Таким образом, разделение на большие и малые неравенства относится к пространствам восприятия и к численности населения. Разумеется, этот закон национально-государственного исключения глобальных неравенств заостряет ситуацию. Сам по себе национальный партикуляризм государства не исключает целиком универсальные принципы и восприятия. И все же национально-государственный взгляд уводит от бедственного положения в мире. Он функционирует по принципу двойного исключения: исключает уже исключенных. Поразительно, с каким постоянством большие неравенства, от которых страдает человечество, легитимируются благодаря молчаливому сговору между государственными авторитетами и ориентированной на государственность социологией, отказывающимися эти неравенства замечать (табл. 2).

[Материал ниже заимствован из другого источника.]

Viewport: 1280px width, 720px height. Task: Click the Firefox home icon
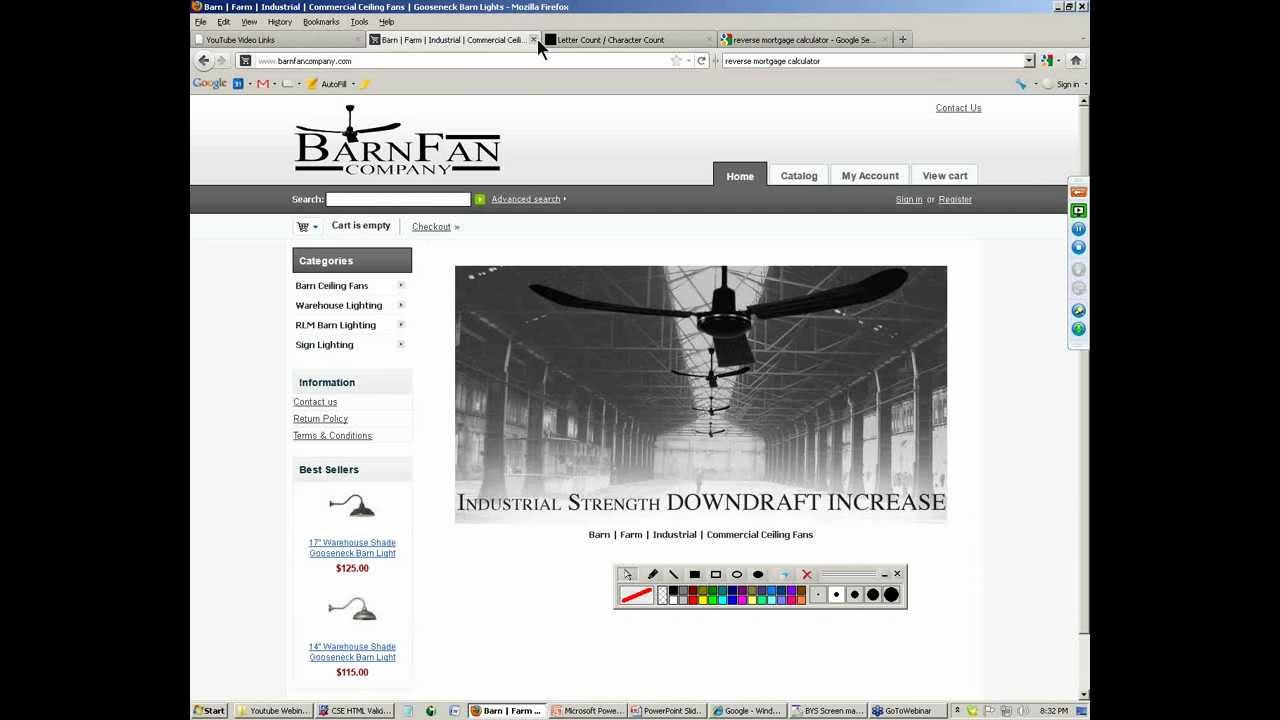1075,61
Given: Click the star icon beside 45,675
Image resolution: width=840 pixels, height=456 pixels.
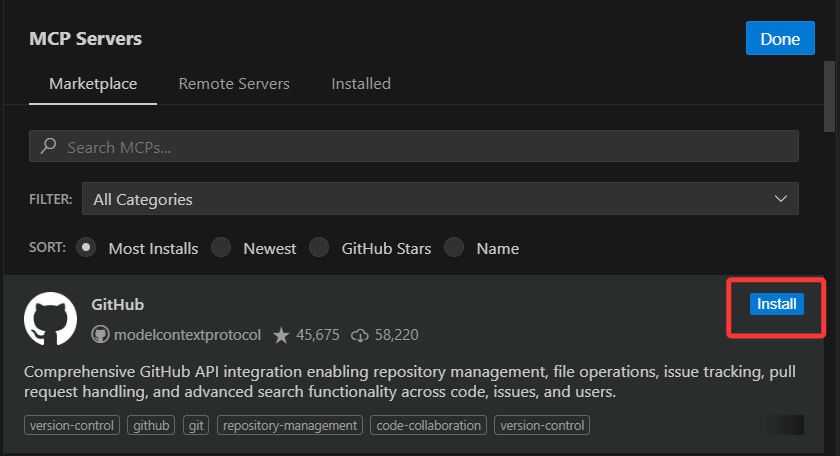Looking at the screenshot, I should pyautogui.click(x=281, y=335).
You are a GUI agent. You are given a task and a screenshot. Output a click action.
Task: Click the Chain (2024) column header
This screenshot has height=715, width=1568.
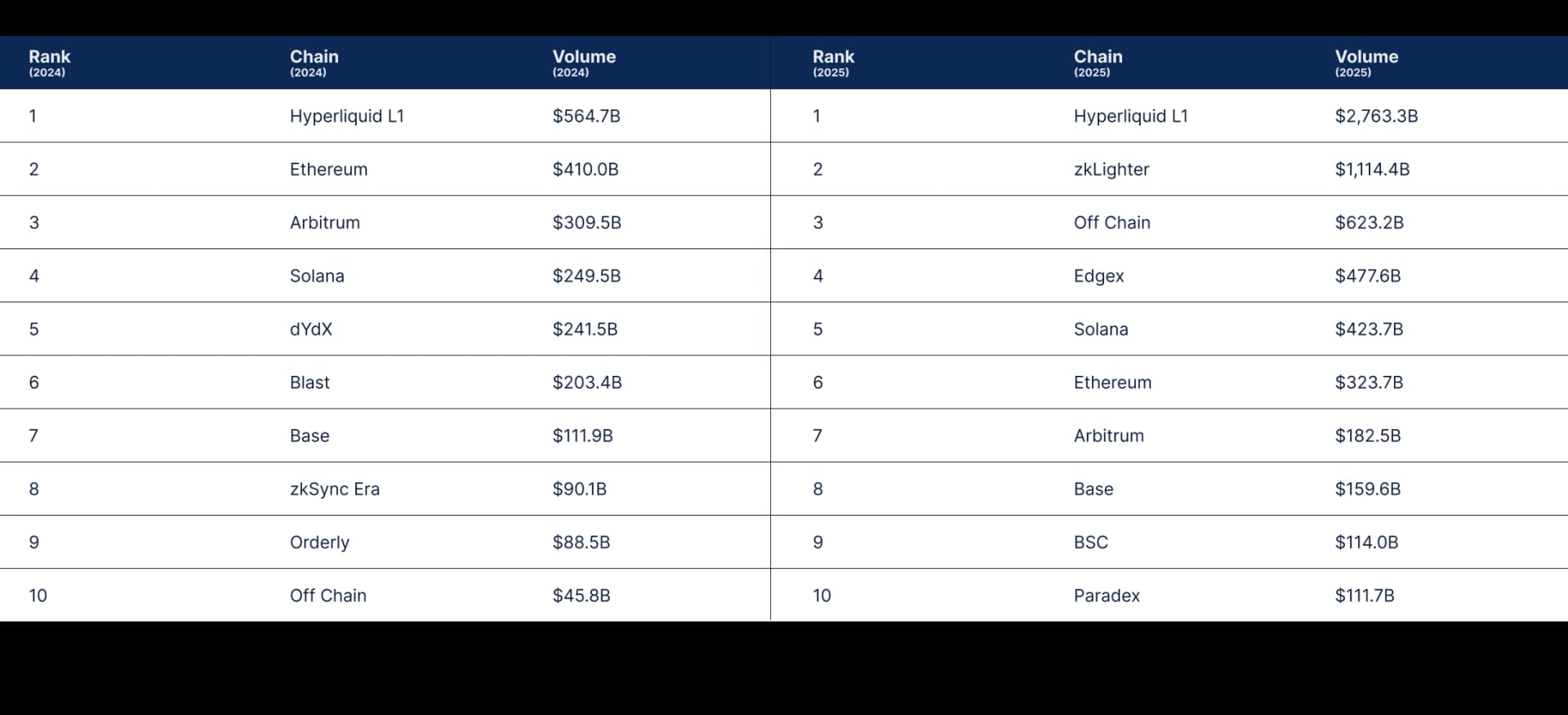pos(314,62)
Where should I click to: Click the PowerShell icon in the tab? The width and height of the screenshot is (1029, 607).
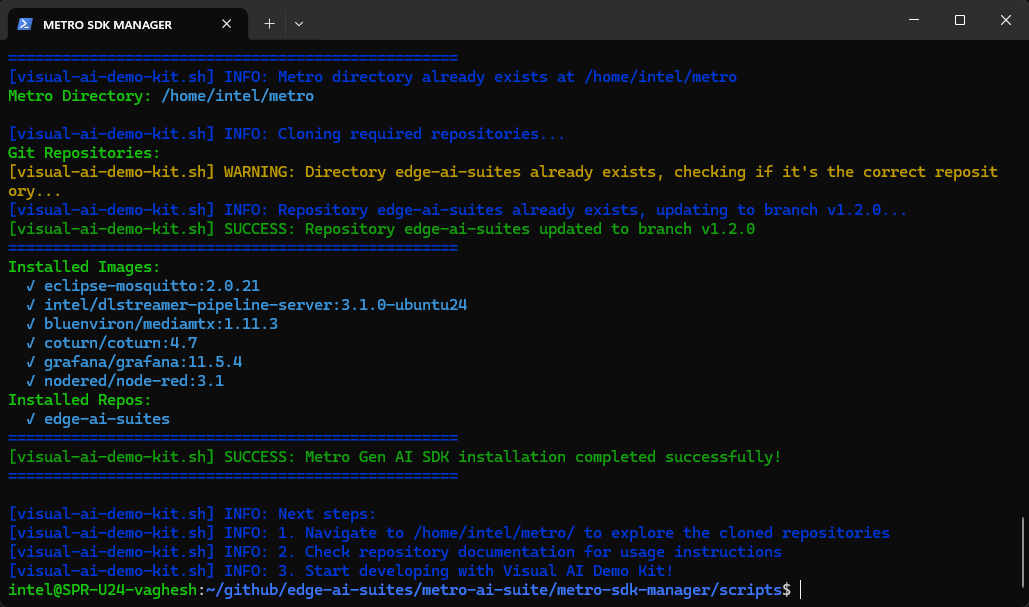[23, 24]
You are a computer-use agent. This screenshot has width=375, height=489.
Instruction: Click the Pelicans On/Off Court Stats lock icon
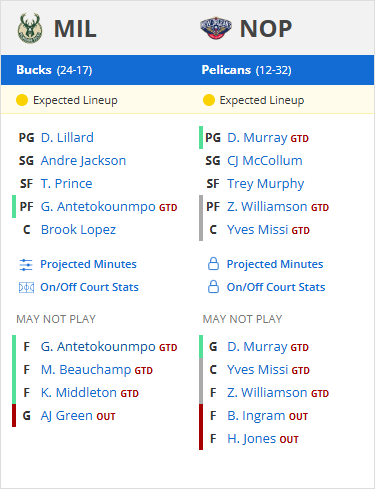[213, 287]
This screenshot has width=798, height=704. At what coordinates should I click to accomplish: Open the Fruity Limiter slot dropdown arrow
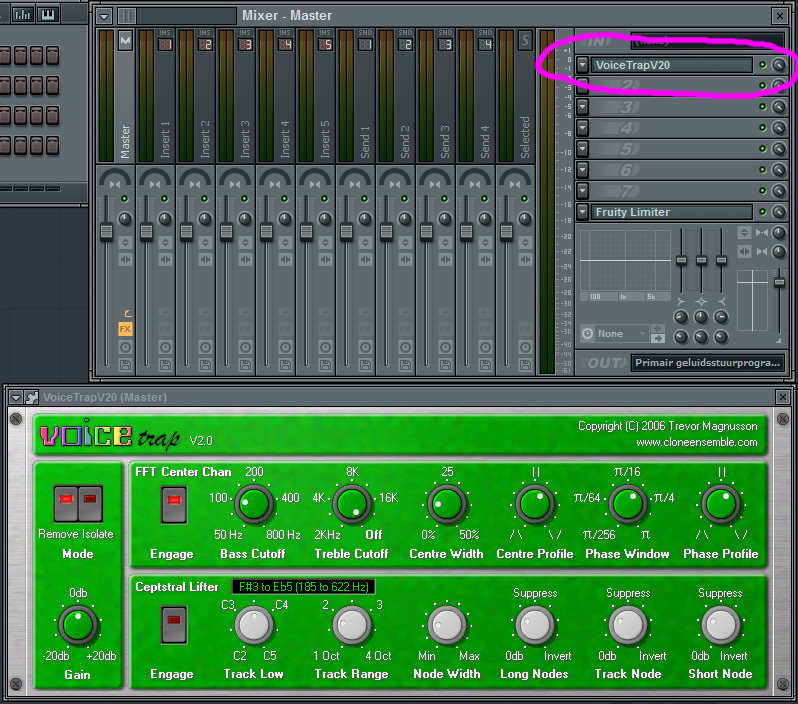click(x=582, y=212)
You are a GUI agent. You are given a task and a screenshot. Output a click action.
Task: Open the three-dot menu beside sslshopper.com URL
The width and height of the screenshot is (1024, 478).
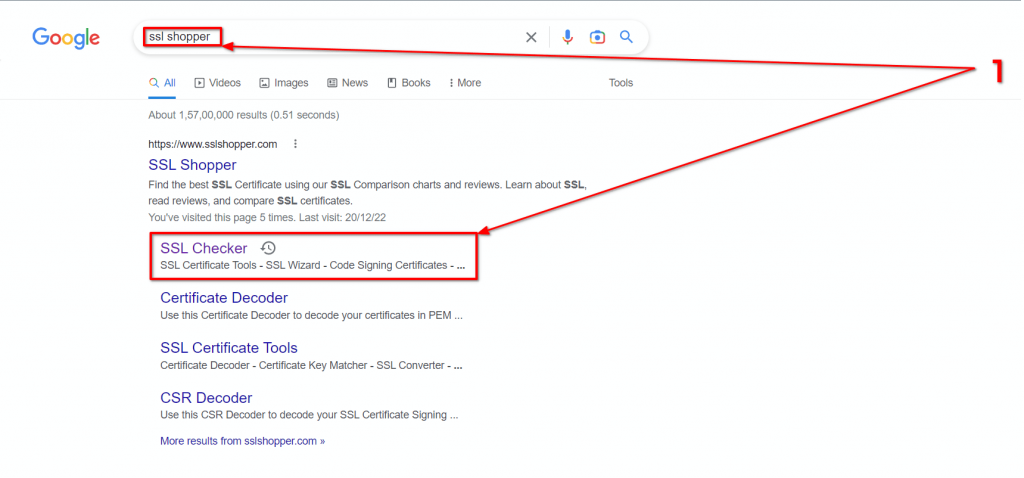295,144
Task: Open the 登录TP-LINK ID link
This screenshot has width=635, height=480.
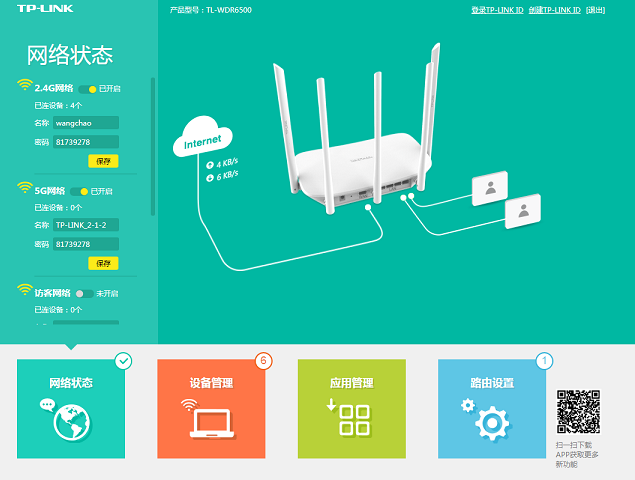Action: [x=497, y=10]
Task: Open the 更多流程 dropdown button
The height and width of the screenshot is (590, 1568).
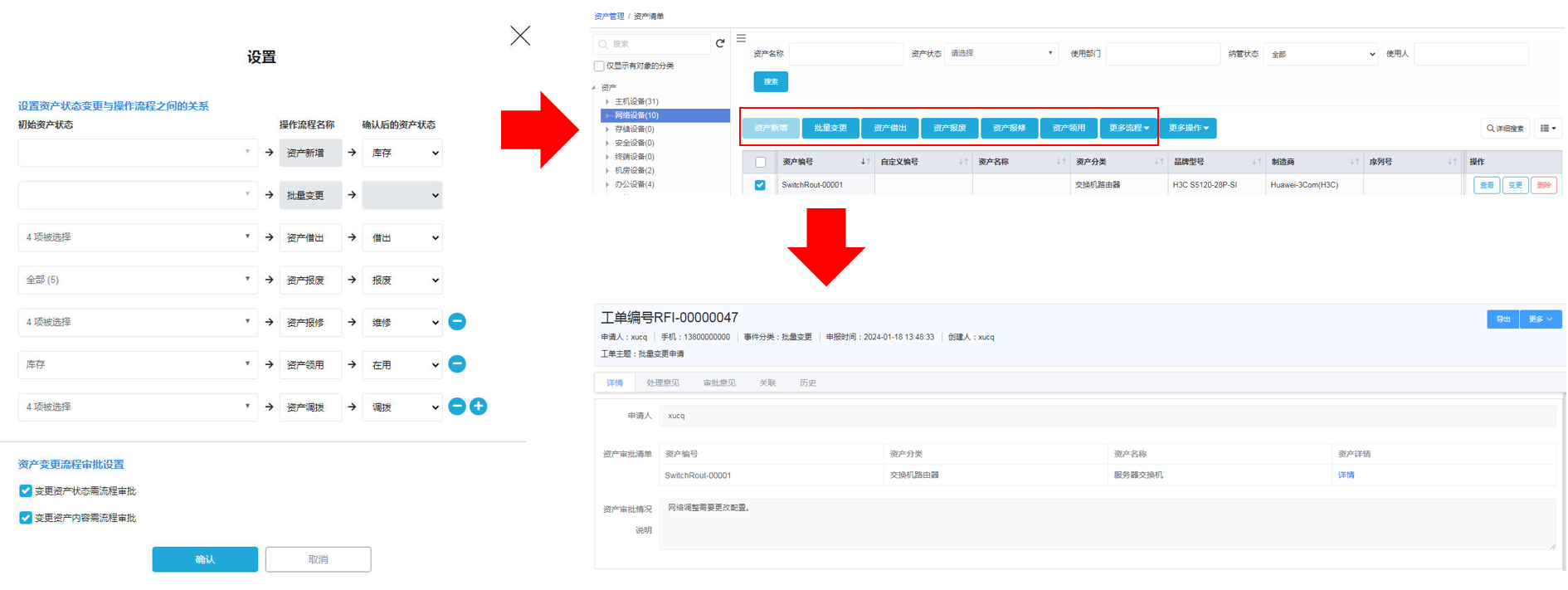Action: pyautogui.click(x=1128, y=129)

В то время как принцип успеха делает возможным позитивную легитимацию малых неравенств, национально-государственный принцип приводит к негативной легитимации больших неравенств. Позитивная легитимация означает, что принцип успеха выставляет в выгодном свете рефлексивную и обоюдную (взаимную) легитимацию, т. е. что социальные неравенства могут, в принципе, найти понимание тех, кто лишен привилегий. Напротив, легитимацию национально-государственного принципа следует считать негативной, так как она не рефлексивна и не обоюдна, следовательно, не ведет к соглашению с отверженными и лишенными привилегий. Национальное государство есть принцип, в темноте ищущий оправдание глобальным неравенствам.
Национально-государственный принцип покоится не на рефлексии как принципе достижения успеха, а на отказе от рефлексии. Негативная легитимация, достигаемая посредством институализированного замалчивания, игнорирования, в конечном счете нелегитимна, так как исключает соглашение с теми, в чьем согласии она чаще всего нуждается,— с бедными, униженными и отверженными. Национальное государство, таким образом, не легитимирует глобальные неравенства. Скорее, эти нелегитимированные глобальные неравенства исключаются из поля зрения и, таким образом, стабилизируются. С исторической точки зрения, это означает, что национальное государство есть институализированное забвение колониализма и империализма, которым оно обязано своим подъемом. Но что придает этой негативной легитимации, достигаемой посредством замалчивания, стабильность перед лицом растущей прозрачности границ? Что ее дестабилизирует?
Дополнительно можно выделить четыре принципа национальногосударственной иррелевантной и ирреальной конструкции.
Первый принцип — национально-государственная фрагментация и вменяемость глобальных неравенств. Пока не существует глобальной компетентности и наблюдающей инстанции за глобальными неравенствами, эти неравенства распадаются, представляя из себя мозаичный ковер национальных неравенств. Поскольку существует около 200 государств, имеется столько же точек наблюдения за малыми социальными неравенствами. Но сумма этих зафиксированных в каждом государстве внутренних неравенств не равна большим глобальным неравенствам, так как логика национального взгляда не соответствует логике взгляда космополитического. Национально-государственный самоконтроль и связанные с ним эндогенные предположения о причинах явления противоречат прежде всего космополитическому образу мышления, при котором в поле зрения попадают транснациональные взаимозависимости, властные соотношения, инстанции, принимающие решения и определяющие причины явлений, т. е. все то, что пригодно и для объяснения внутренних национально-государственных неравенств.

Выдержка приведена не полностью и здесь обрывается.